» Work item
Please reproduce, exactly and in full, the lines running from the one that contains "[button] (480, 2556)" to the end of the entries.

» Extracted information
+ + + + +

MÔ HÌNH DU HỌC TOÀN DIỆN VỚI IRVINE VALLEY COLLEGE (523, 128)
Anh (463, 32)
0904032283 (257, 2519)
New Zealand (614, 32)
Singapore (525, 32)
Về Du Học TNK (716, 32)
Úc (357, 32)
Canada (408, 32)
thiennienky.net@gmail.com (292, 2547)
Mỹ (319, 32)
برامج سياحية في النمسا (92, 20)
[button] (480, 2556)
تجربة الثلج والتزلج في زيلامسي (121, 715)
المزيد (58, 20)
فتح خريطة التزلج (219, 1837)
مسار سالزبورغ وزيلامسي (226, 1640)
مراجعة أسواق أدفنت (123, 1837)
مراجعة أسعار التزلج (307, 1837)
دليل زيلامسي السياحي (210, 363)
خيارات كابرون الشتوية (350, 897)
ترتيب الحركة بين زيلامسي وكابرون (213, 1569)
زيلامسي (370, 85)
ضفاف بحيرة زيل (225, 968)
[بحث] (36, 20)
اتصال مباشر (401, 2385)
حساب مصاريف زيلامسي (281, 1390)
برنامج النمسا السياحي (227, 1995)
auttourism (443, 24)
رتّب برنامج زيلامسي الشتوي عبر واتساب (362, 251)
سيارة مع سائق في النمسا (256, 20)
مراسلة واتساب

+ + + + +

» Exercise solution
[button] (480, 2556)
تجربة الثلج والتزلج في زيلامسي (121, 715)
المزيد (58, 20)
فتح خريطة التزلج (219, 1837)
مسار سالزبورغ وزيلامسي (226, 1640)
مراجعة أسواق أدفنت (123, 1837)
مراجعة أسعار التزلج (307, 1837)
دليل زيلامسي السياحي (210, 363)
خيارات كابرون الشتوية (350, 897)
ترتيب الحركة بين زيلامسي وكابرون (213, 1569)
زيلامسي (370, 85)
ضفاف بحيرة زيل (225, 968)
[بحث] (36, 20)
اتصال مباشر (401, 2385)
حساب مصاريف زيلامسي (281, 1390)
برنامج النمسا السياحي (227, 1995)
auttourism (443, 24)
رتّب برنامج زيلامسي الشتوي عبر واتساب (362, 251)
سيارة مع سائق في النمسا (256, 20)
مراسلة واتساب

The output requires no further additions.